● **Problem to work on**:
Repeat the entries below exactly as they appear, with no pictures.

[Stored items]

○ ○ ○ ○

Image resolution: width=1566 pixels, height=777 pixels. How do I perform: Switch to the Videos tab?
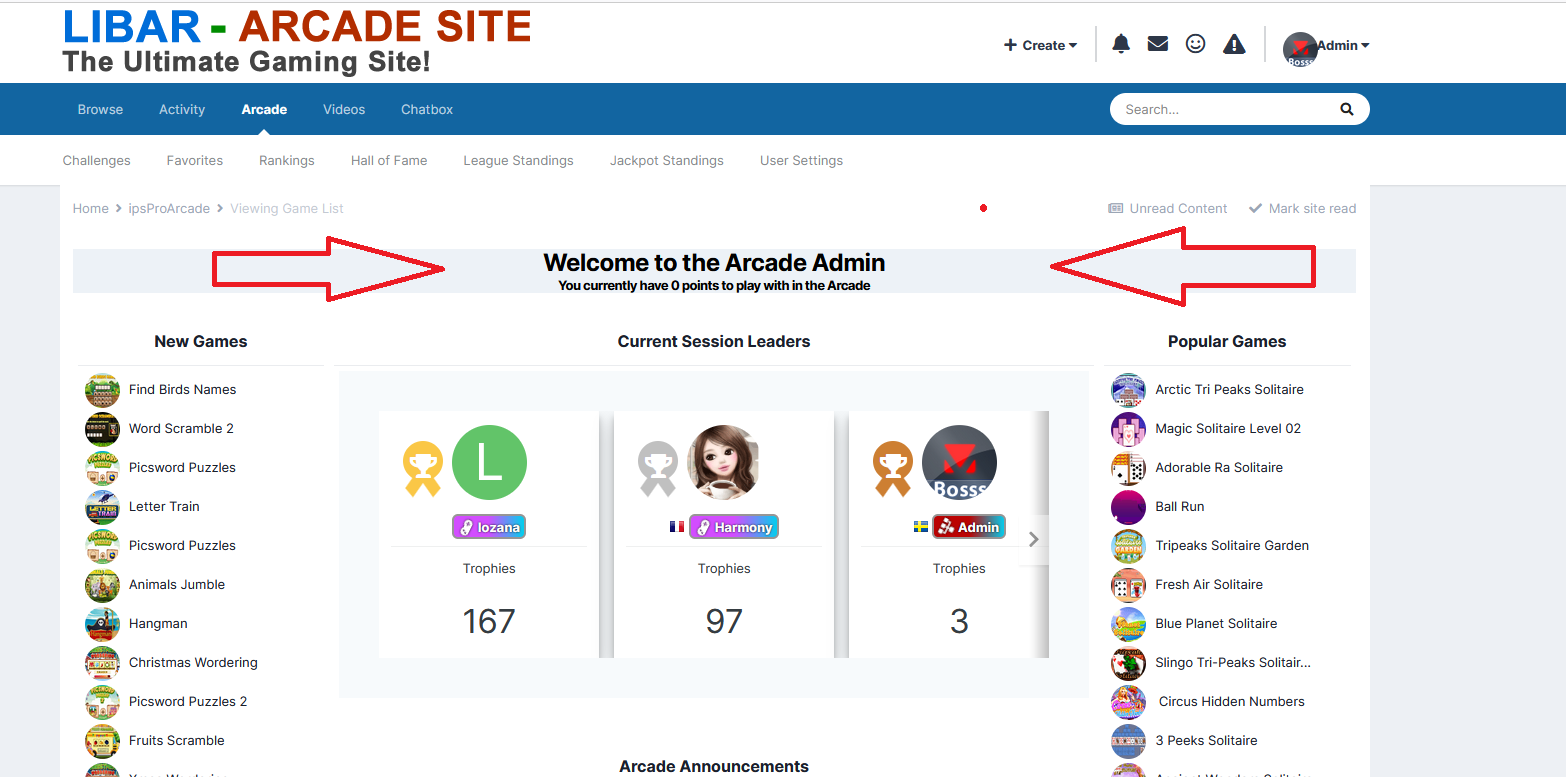[x=344, y=109]
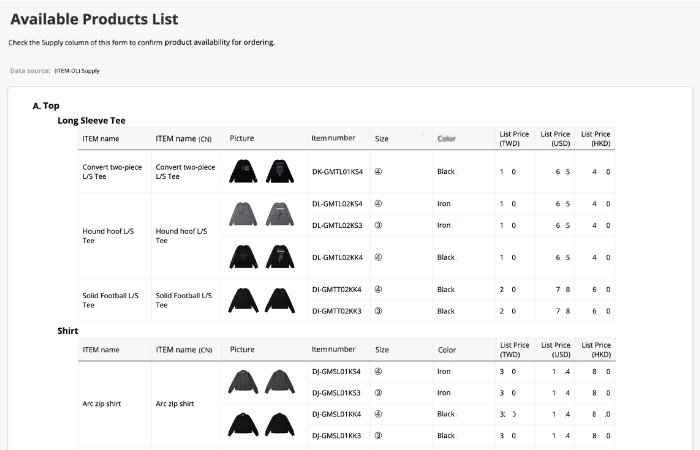Select the grey Hound hoof tee front picture
Screen dimensions: 700x450
(241, 214)
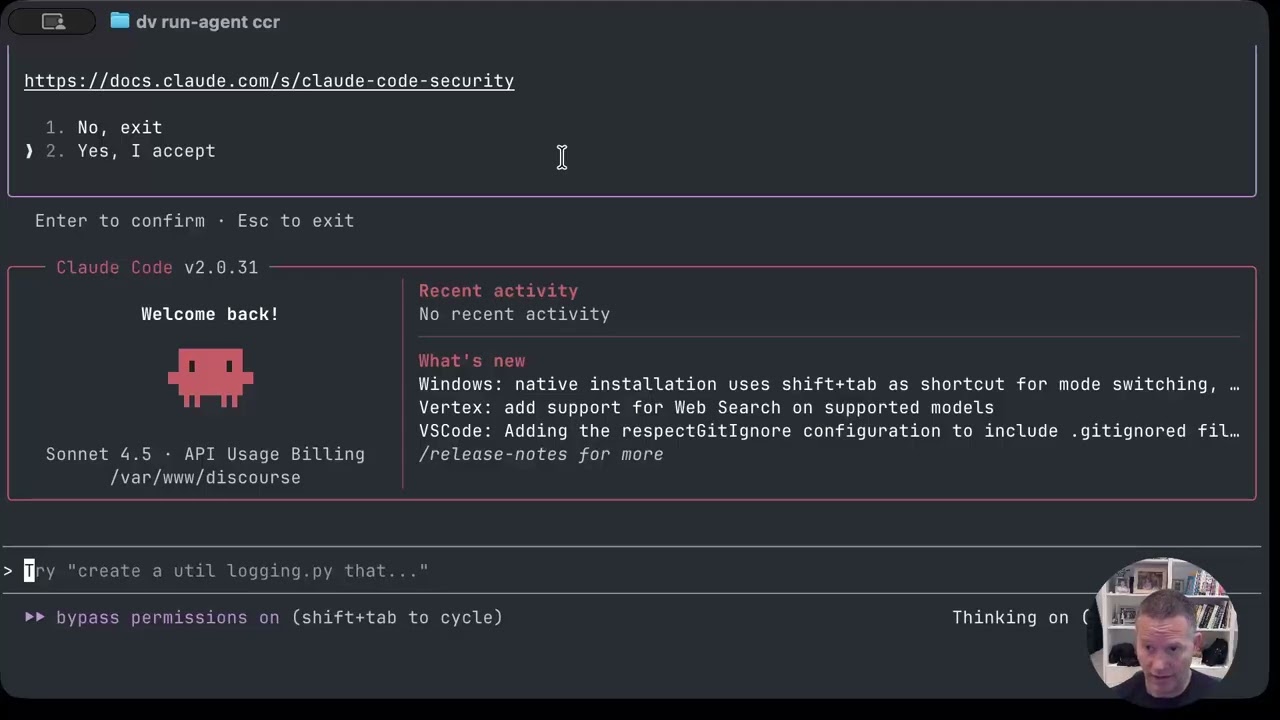Click the Vertex Web Search release note line
1280x720 pixels.
(706, 407)
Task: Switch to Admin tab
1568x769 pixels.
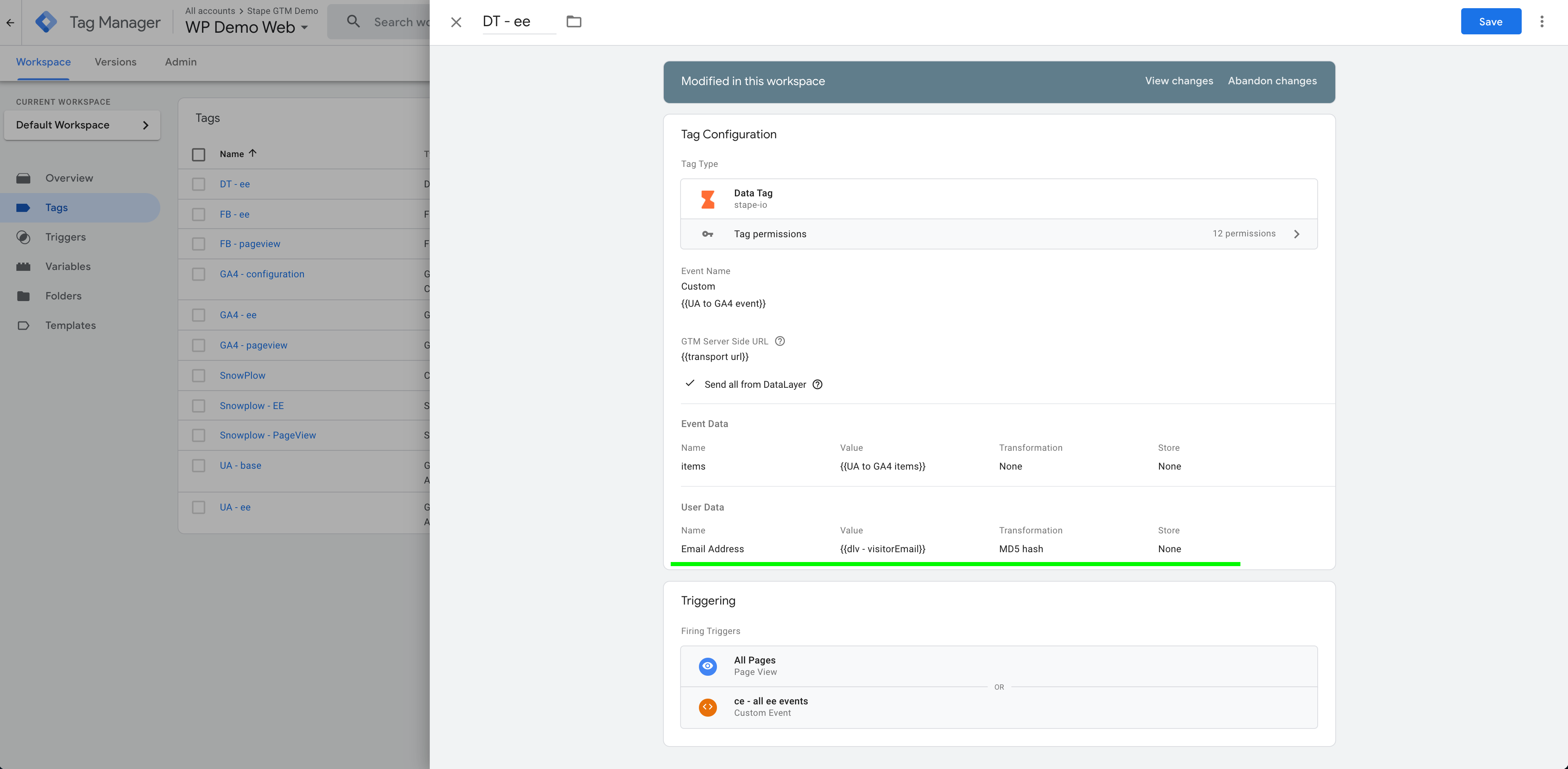Action: pyautogui.click(x=180, y=62)
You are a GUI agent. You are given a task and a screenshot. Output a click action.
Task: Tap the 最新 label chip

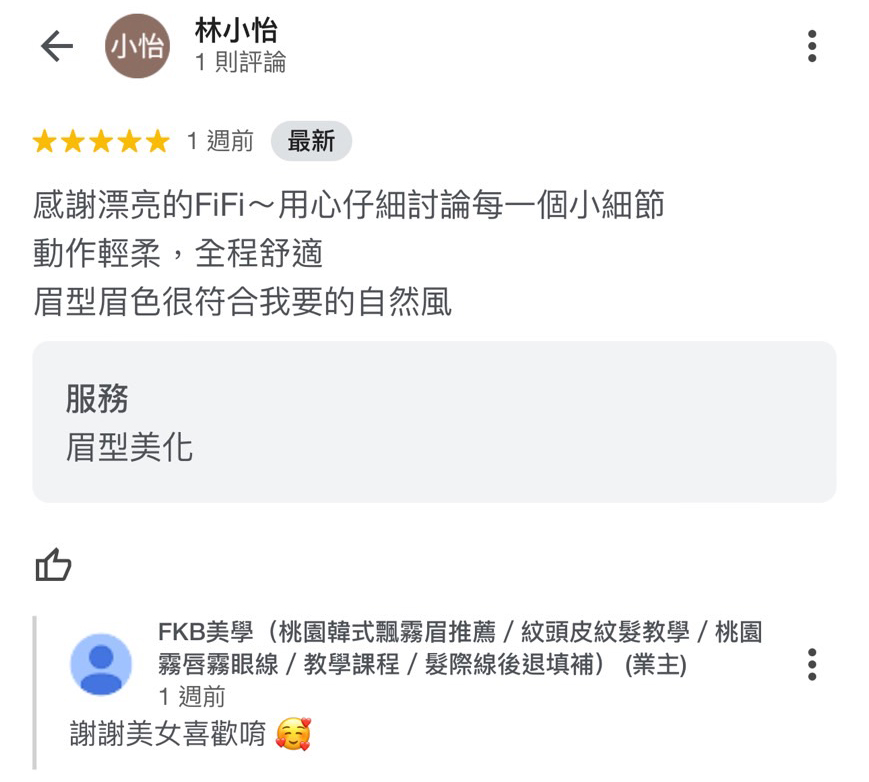click(311, 141)
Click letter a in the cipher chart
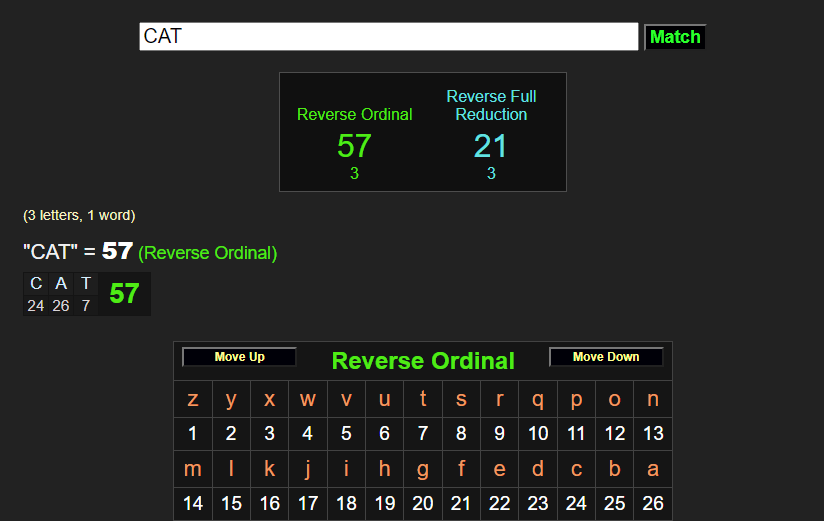Image resolution: width=824 pixels, height=521 pixels. (x=653, y=469)
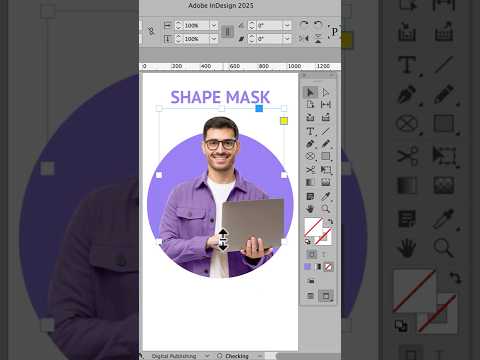
Task: Select the Zoom magnifier tool
Action: point(325,209)

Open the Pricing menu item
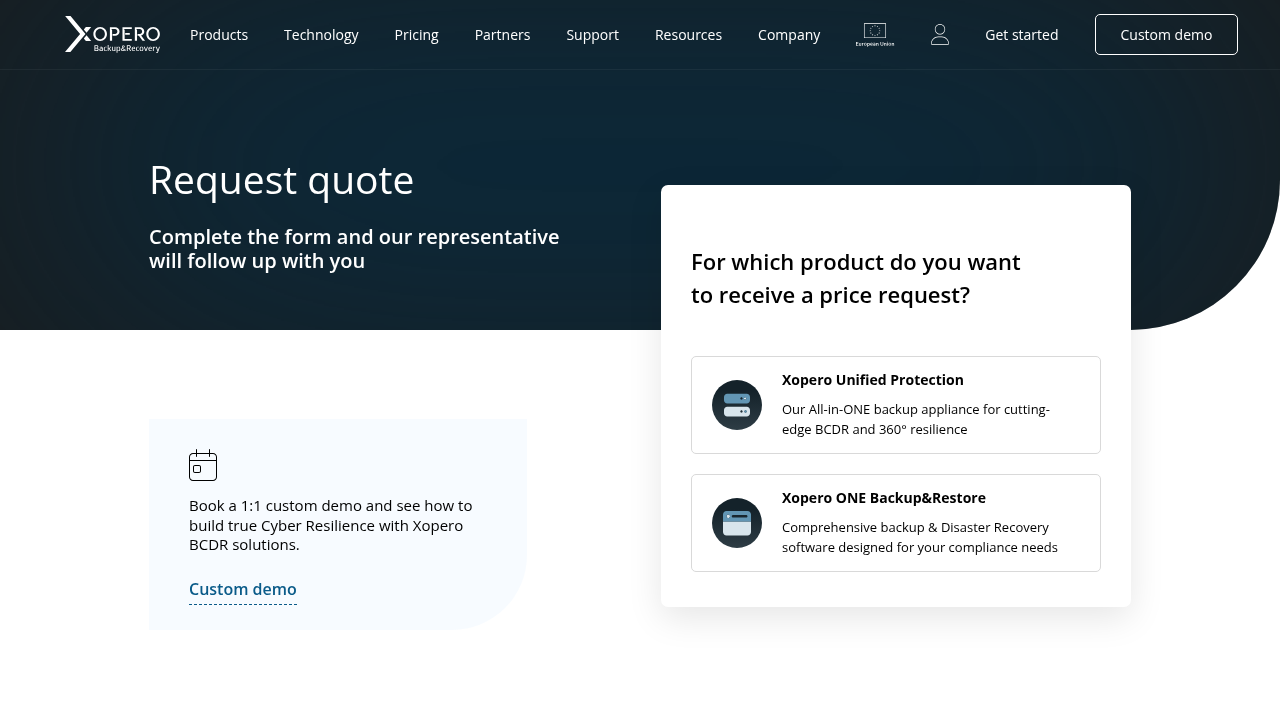pos(416,35)
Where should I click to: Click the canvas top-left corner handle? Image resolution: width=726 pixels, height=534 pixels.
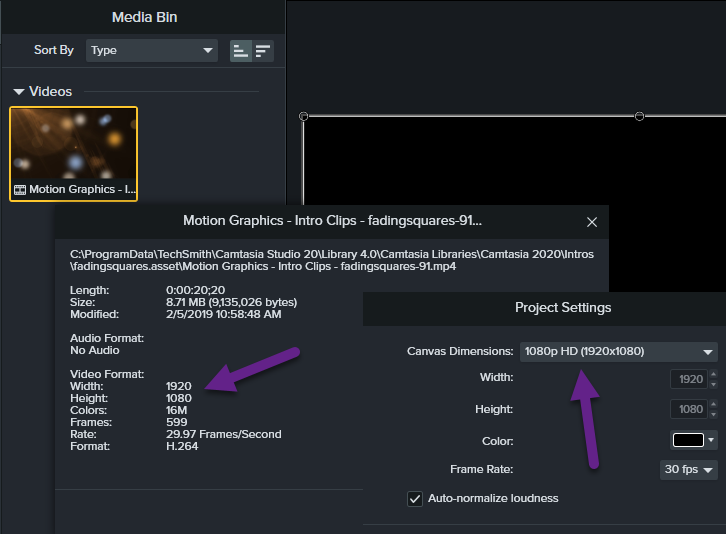304,117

○ ○ ○ ○

● **Your solution**:
Image resolution: width=1566 pixels, height=777 pixels. How do I perform: Switch to the Videos tab?
[x=344, y=109]
Select the grey Hound hoof tee front picture
Screen dimensions: 700x450
(241, 214)
Click the Vertex Web Search release note line
1280x720 pixels.
(706, 407)
Task: Switch to Admin tab
1568x769 pixels.
Action: pyautogui.click(x=180, y=62)
You are a GUI agent. You are given a task and a screenshot. Output a click action.
Task: Tap the 最新 label chip

click(311, 141)
Click letter a in the cipher chart
Image resolution: width=824 pixels, height=521 pixels. (x=653, y=469)
Task: Select the Zoom magnifier tool
Action: point(325,209)

Open the Pricing menu item
pos(416,35)
Where should I click to: Click the canvas top-left corner handle? Image resolution: width=726 pixels, height=534 pixels.
304,117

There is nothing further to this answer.